_Exercise requirements:_
An exact copy of all the lines below is required, with every image left out.

Start of Data shown

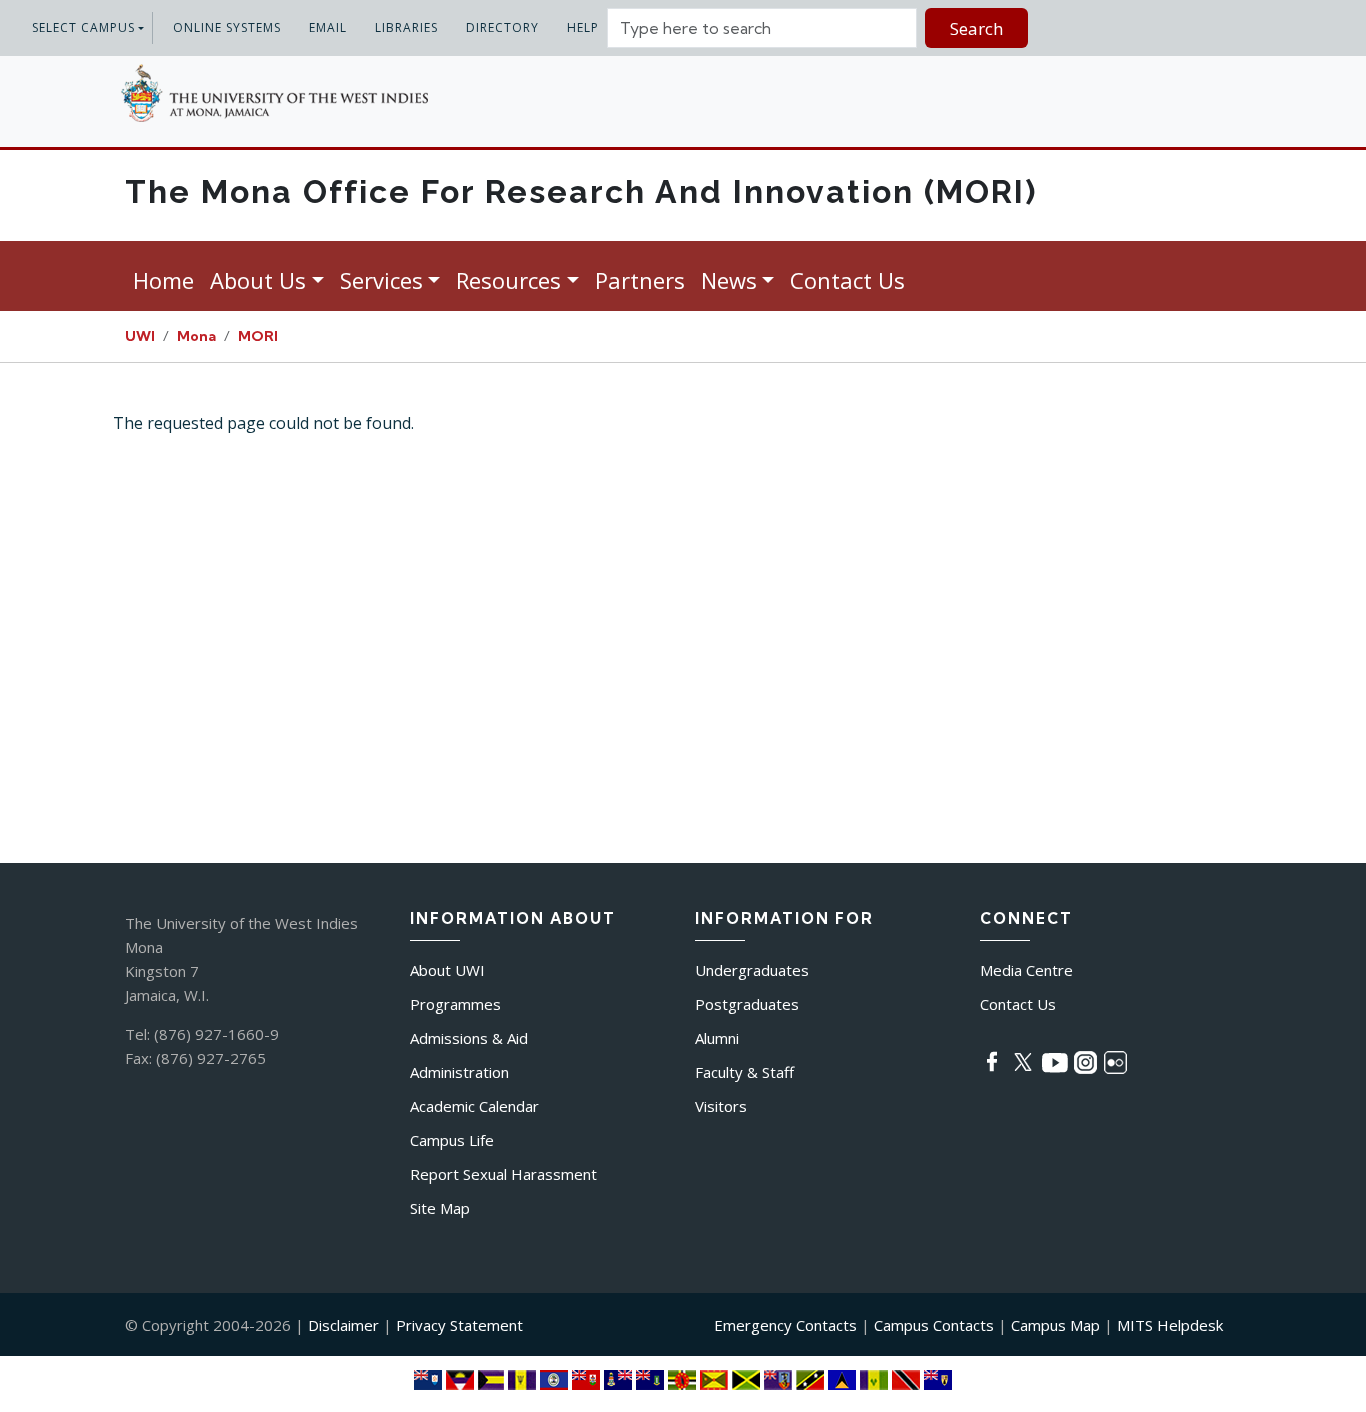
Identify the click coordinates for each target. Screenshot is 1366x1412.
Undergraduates (752, 970)
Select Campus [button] (83, 27)
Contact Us (847, 280)
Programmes (455, 1004)
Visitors (721, 1106)
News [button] (729, 280)
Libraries (406, 27)
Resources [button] (508, 280)
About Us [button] (258, 280)
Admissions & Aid (469, 1038)
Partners (640, 280)
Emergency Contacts (785, 1325)
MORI (258, 336)
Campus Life (452, 1140)
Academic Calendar (474, 1106)
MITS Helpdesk (1170, 1325)
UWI (140, 336)
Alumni (717, 1038)
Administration (459, 1072)
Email (328, 27)
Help (583, 27)
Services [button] (381, 280)
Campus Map (1055, 1325)
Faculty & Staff (744, 1072)
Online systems (227, 27)
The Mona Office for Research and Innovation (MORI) (581, 191)
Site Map (440, 1208)
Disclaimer (343, 1325)
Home (163, 280)
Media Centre (1026, 970)
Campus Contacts (934, 1325)
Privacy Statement (459, 1325)
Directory (502, 27)
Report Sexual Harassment (503, 1174)
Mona (196, 336)
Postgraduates (747, 1004)
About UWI (447, 970)
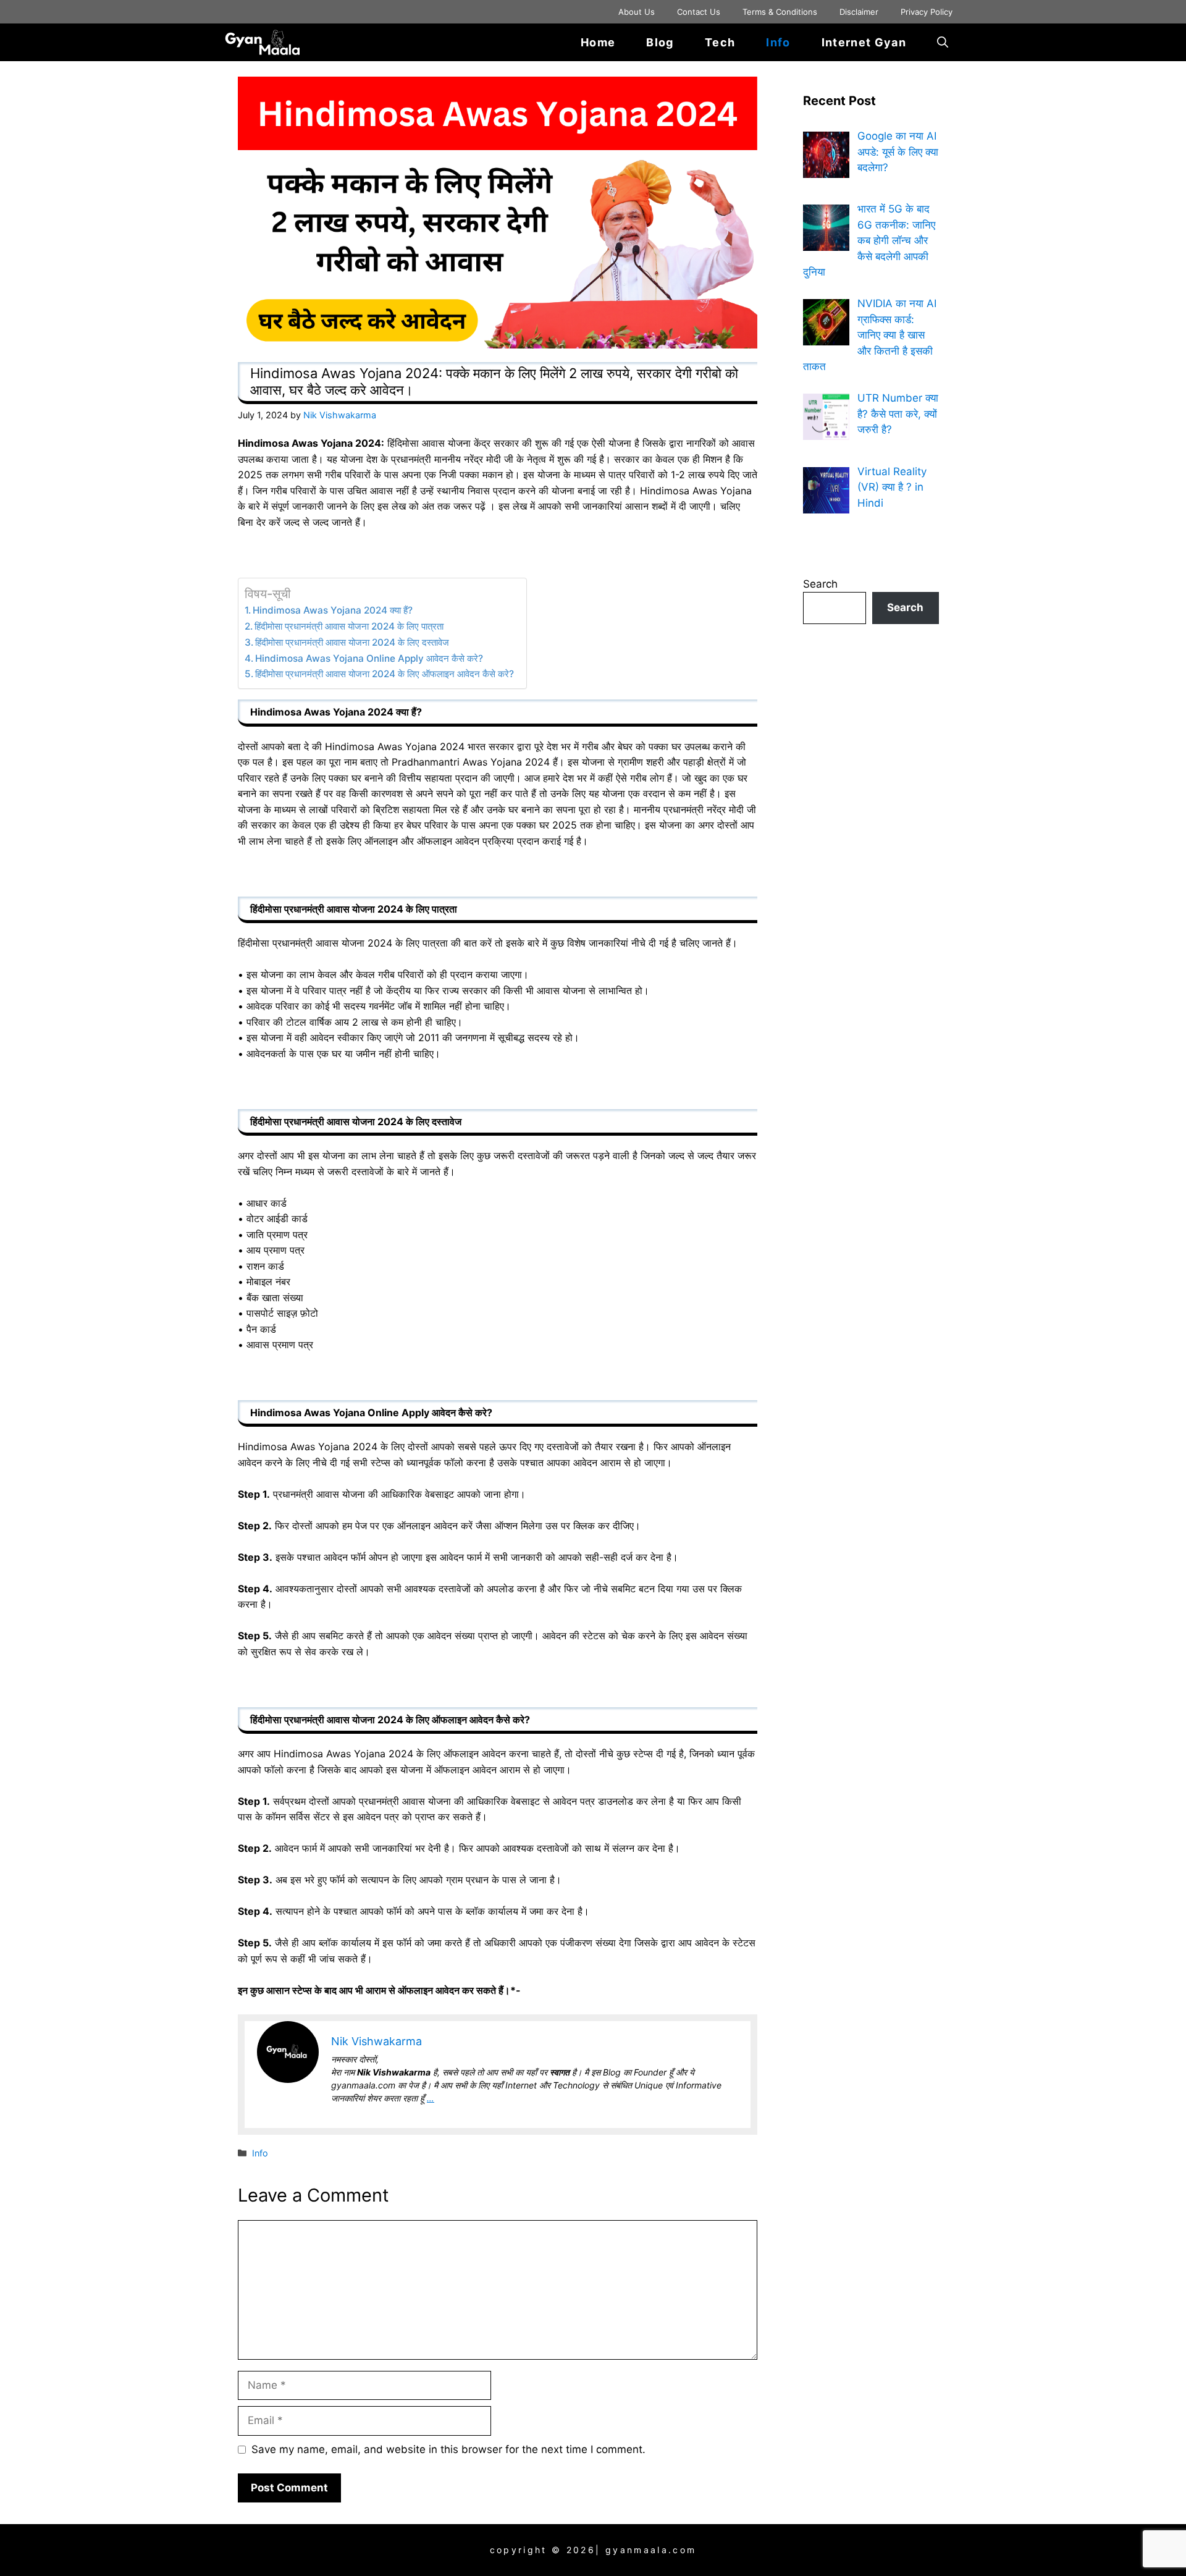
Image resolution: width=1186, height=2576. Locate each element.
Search (820, 584)
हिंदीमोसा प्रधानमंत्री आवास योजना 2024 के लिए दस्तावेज (352, 642)
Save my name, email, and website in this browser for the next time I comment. (448, 2449)
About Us (636, 12)
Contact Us (698, 12)
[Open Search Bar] (943, 42)
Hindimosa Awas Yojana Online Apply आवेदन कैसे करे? (369, 658)
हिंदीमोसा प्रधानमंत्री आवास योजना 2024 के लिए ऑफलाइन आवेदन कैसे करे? (384, 674)
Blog (659, 42)
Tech (720, 42)
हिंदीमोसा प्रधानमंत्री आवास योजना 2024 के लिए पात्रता (351, 626)
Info (778, 42)
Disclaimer (858, 12)
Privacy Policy (927, 12)
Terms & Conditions (779, 12)
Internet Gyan (864, 42)
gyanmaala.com (650, 2549)
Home (598, 42)
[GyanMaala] (270, 42)
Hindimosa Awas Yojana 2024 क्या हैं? (333, 610)
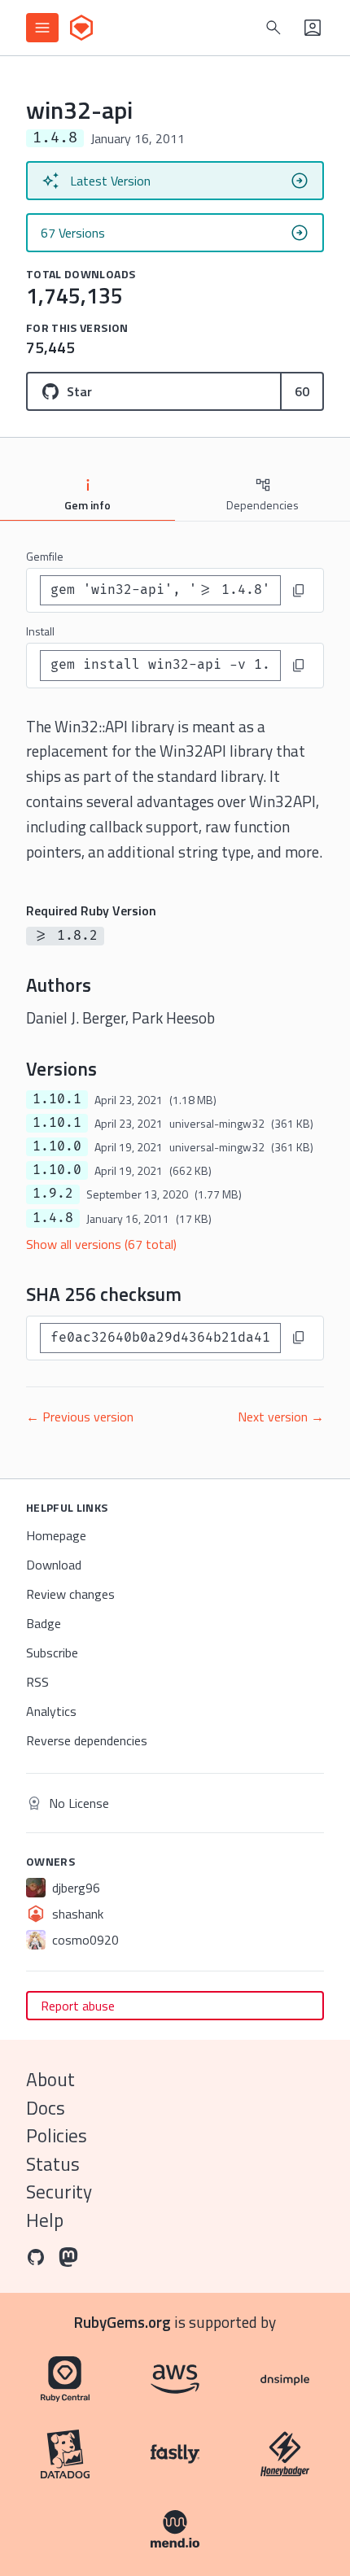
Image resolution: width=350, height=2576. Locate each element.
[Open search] (273, 27)
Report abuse (78, 2005)
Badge (43, 1623)
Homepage (56, 1535)
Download (53, 1564)
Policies (56, 2135)
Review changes (70, 1594)
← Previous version (79, 1416)
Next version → (281, 1416)
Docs (45, 2108)
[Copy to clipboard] (298, 590)
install (40, 631)
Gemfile (44, 556)
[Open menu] (42, 27)
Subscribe (52, 1652)
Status (53, 2164)
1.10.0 (57, 1146)
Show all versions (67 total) (101, 1244)
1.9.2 (53, 1193)
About (50, 2079)
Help (44, 2220)
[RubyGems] (81, 28)
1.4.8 (53, 1218)
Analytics (51, 1711)
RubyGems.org (122, 2322)
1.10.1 (57, 1099)
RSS (37, 1682)
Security (59, 2191)
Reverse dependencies (86, 1740)
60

End of Data shown

_Task answer:_
Identify the click coordinates for each target. Screenshot is 1366x1412.
Undergraduates (752, 970)
Select Campus [button] (83, 27)
Contact Us (847, 280)
Programmes (455, 1004)
Visitors (721, 1106)
News [button] (729, 280)
Libraries (406, 27)
Resources [button] (508, 280)
About Us [button] (258, 280)
Admissions & Aid (469, 1038)
Partners (640, 280)
Emergency Contacts (785, 1325)
MORI (258, 336)
Campus Life (452, 1140)
Academic Calendar (474, 1106)
MITS Helpdesk (1170, 1325)
UWI (140, 336)
Alumni (717, 1038)
Administration (459, 1072)
Email (328, 27)
Help (583, 27)
Services [button] (381, 280)
Campus Map (1055, 1325)
Faculty & Staff (744, 1072)
Online systems (227, 27)
The Mona Office for Research and Innovation (MORI) (581, 191)
Site Map (440, 1208)
Disclaimer (343, 1325)
Home (163, 280)
Media Centre (1026, 970)
Campus Contacts (934, 1325)
Privacy Statement (459, 1325)
Directory (502, 27)
Report Sexual Harassment (503, 1174)
Mona (196, 336)
Postgraduates (747, 1004)
About UWI (447, 970)
Image resolution: width=1186, height=2576. Locate each element.
Search (820, 584)
हिंदीमोसा प्रधानमंत्री आवास योजना 2024 के लिए दस्तावेज (352, 642)
Save my name, email, and website in this browser for the next time I comment. (448, 2449)
About Us (636, 12)
Contact Us (698, 12)
[Open Search Bar] (943, 42)
Hindimosa Awas Yojana Online Apply आवेदन कैसे करे? (369, 658)
हिंदीमोसा प्रधानमंत्री आवास योजना 2024 के लिए ऑफलाइन आवेदन कैसे करे? (384, 674)
Blog (659, 42)
Tech (720, 42)
हिंदीमोसा प्रधानमंत्री आवास योजना 2024 के लिए पात्रता (351, 626)
Info (778, 42)
Disclaimer (858, 12)
Privacy Policy (927, 12)
Terms & Conditions (779, 12)
Internet Gyan (864, 42)
gyanmaala.com (650, 2549)
Home (598, 42)
[GyanMaala] (270, 42)
Hindimosa Awas Yojana 2024 क्या हैं? (333, 610)
Image resolution: width=350, height=2576. Locate each element.
[Open search] (273, 27)
Report abuse (78, 2005)
Badge (43, 1623)
Homepage (56, 1535)
Download (53, 1564)
Policies (56, 2135)
Review changes (70, 1594)
← Previous version (79, 1416)
Next version → (281, 1416)
Docs (45, 2108)
[Copy to clipboard] (298, 590)
install (40, 631)
Gemfile (44, 556)
[Open menu] (42, 27)
Subscribe (52, 1652)
Status (53, 2164)
1.10.0 (57, 1146)
Show all versions (67 total) (101, 1244)
1.9.2 (53, 1193)
About (50, 2079)
Help (44, 2220)
[RubyGems] (81, 28)
1.4.8 (53, 1218)
Analytics (51, 1711)
RubyGems.org (122, 2322)
1.10.1 (57, 1099)
RSS (37, 1682)
Security (59, 2191)
Reverse dependencies (86, 1740)
60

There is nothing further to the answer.